Noble Gas Geochronologist
School of Earth Sciences, The University of Melbourne

Victoria is home to at least 400 short-lived basaltic volcanoes that erupted in geologically recent times (last 4.5 million years). These volcanoes, together with their eruptive products, form the ‘Newer Volcanic Province’ of southeastern Australia. The Newer Volcanic Province extends near-continuously from Melbourne, to the Mt Burr Range in South Australia. It contains the youngest volcanoes in Australia (e.g. Mt Gambier, Mt Napier, Tower Hill) and is still considered to be volcanically active, as the most recent eruptions took place within the last 10,000 years. This means that future eruptions are highly likely.

The eruption triggers, frequency, and styles of volcanism in the Newer Volcanic Province are the subject of active research in the geosciences community. Understanding the frequency of this volcanism has been impeded historically by difficulties in ‘dating’ basaltic volcanoes that are younger than one million years.  However, thanks to recent technological developments, geologists in the School of Earth Sciences at the University of Melbourne are pushing the limits of the ‘Argon-Argon (40Ar/39Ar)’ dating technique to precisely date lava flows as young as 30,000 years.  Using this method, they are unraveling the last million years of volcanic activity in Victoria.

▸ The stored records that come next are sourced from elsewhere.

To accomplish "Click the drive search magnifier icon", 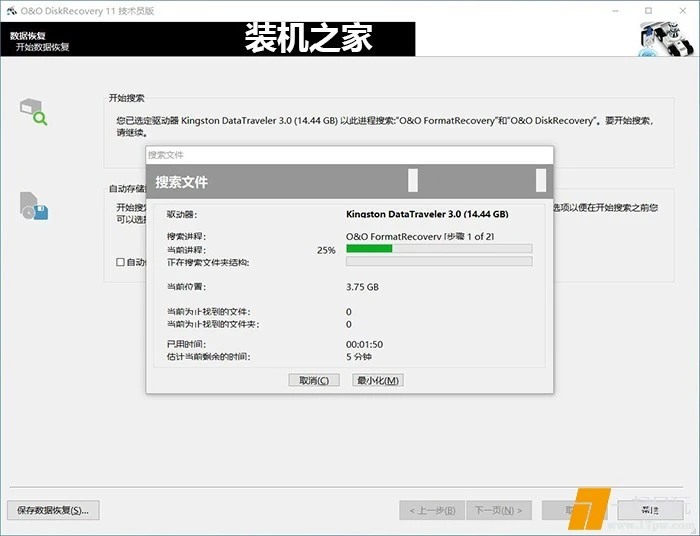I will pyautogui.click(x=33, y=112).
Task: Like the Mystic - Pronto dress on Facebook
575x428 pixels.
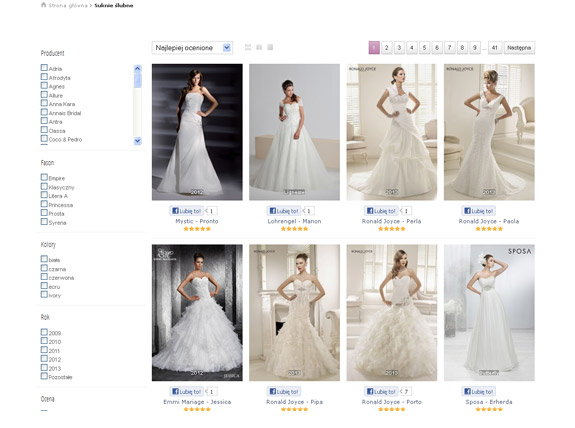Action: pos(186,211)
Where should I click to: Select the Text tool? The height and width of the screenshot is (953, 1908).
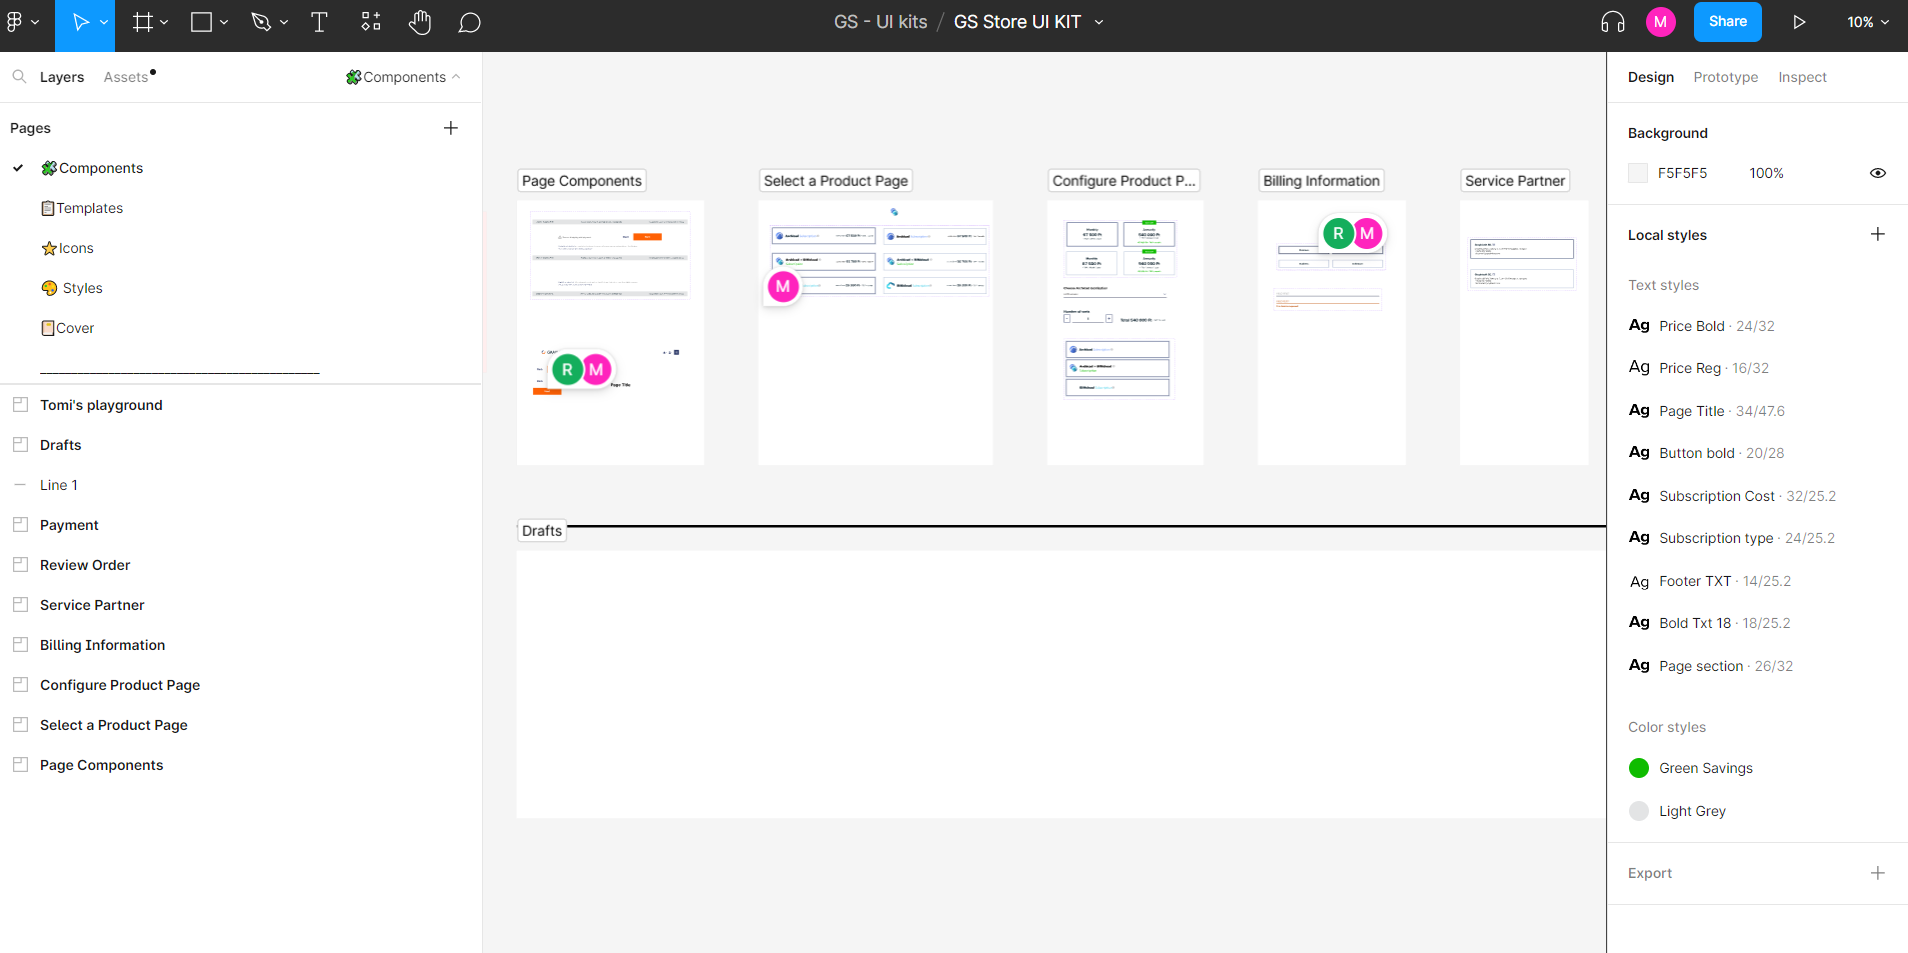(319, 22)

Join Dr Erin Matchan to review the current understanding of the eruption history of the Newer Volcanic Province, and discover the different techniques that have been used to date the volcanoes. Dr Matchan will present some recently obtained, key 40Ar/39Ar dating results, focusing on volcanic eruptions that occurred within the last 500,000 years, and will explain how these data improve our understanding of eruption frequency.

About the Speaker:

Dr Erin Matchan is a research fellow in the Noble Gas Geochronology Research Group within the School of Earth Sciences, University of Melbourne. Her research primarily focuses on applying the Argon-Argon dating method to ‘very young’ (< 100,000 year old) volcanic rocks; no mean feat when this technique is usually used for dating rocks that are millions of years old! Although she has studied volcanoes in Iceland, Italy and the USA, she has dedicated the most time to studying the fascinating array of young volcanoes in Victoria.  Dr Matchan is interested in comparing Argon-Argon ages with those derived via complementary dating methods in order to inter-calibrate these different techniques. She is also interested in the potential implications these eruption ages have for better understanding the onset of human presence in Victoria, as well as eruption frequency in south-eastern Australia.